Against their financial interests, and defying conventional, behavioral psychology, a large proportion of this gentleman's clients said they were going to keep their business with him, no matter what it cost or how long it took to get into new cars.
This outcome stunned my senior managers, while making their purchase of his old firm much less valuable than anticipated.
"Are clients stupid? What was this guy giving them that we couldn't give even more of?"
In a word, it was LOYALTY. They felt allegiance to him; they liked him, it flowed both ways; and this "good will" was simply not transferable.
Speaking of cars, consider the Saturn phenomenon.
That division of GM inaugurated no-dickering negotiations and created a groupie, almost Jim Jones, let's drink this Kool-Aid now, aura about obtaining four wheels and an engine to move them.

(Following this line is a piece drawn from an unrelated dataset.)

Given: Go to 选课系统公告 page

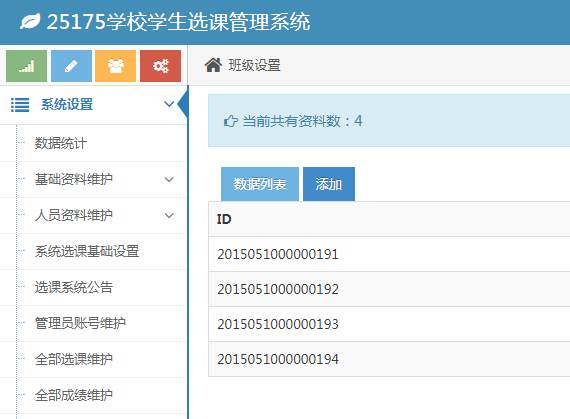Looking at the screenshot, I should [74, 287].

The initiation of buyers into this consumer cult included singing songs, clapping hands, and other campfire, hand-holding rituals. People that bought Saturns made "pilgrimages" to its Smyrna, Tennessee factory, enjoying picnics and rallies with others.
Saturn was tapping into people great desire to join, to feel important, contemporary, hip, to merge into the collective unconscious.
Saturn was creating brand-loyalty. "The experience" was more important to its buyers than getting "a great deal" off the sticker price of a car. (By the way, the marketing-of-loyalty was cheaper for Saturn, than discounts and rebates.)
Saturn wasn't positioning itself as a company, but more as "a cause," perfectly suited at the time to a new generation of Americans that really had no cause.
(To an extent, the hybrid, Toyota Prius, is filling this need now. The "cause?" Global warming, oil independence, and belonging to an elite, denominated in symbols and not in dollars. I asked an older gent how his mileage was: "The mileage is good, but now I get to feel self-righteous, too!" he wisecracked, poking fun at being trendy.)
I love writing about my accountant, Bombastic Byron, because I've been working with him for more than two decades. We have seen each other go from recent college graduates to professionals, and have been through the proverbial good and bad times, together.
Anyway, he is a case study in loyalty.
Somewhere in my psyche I have told myself that we're tethered together in this financial lifetime, and that as long as he can add and subtract, which has sometimes come into question, he'll retain my business.
Ironically, the only thing that threatened this was when he started the odd practice of rewarding me with four Dodger tickets, season after season. I enjoyed the games, but then, without explanation, he stopped this largesse.
This year, he only sent me a $ 5 gift card to the Coffee Bean & Tea Leaf.
This teed-me off, because I got hooked on the Dodgers and considered the gift of tickets an entitlement.
Surprisingly, the introduction of a substantial monetary incentive weakened my ties to him, instead of strengthening them. While I easily forgave him for missing tax loopholes big enough to drive a (leased) fleet of Hummers through, I was much less generous about the foolishness regarding his client rewards "program."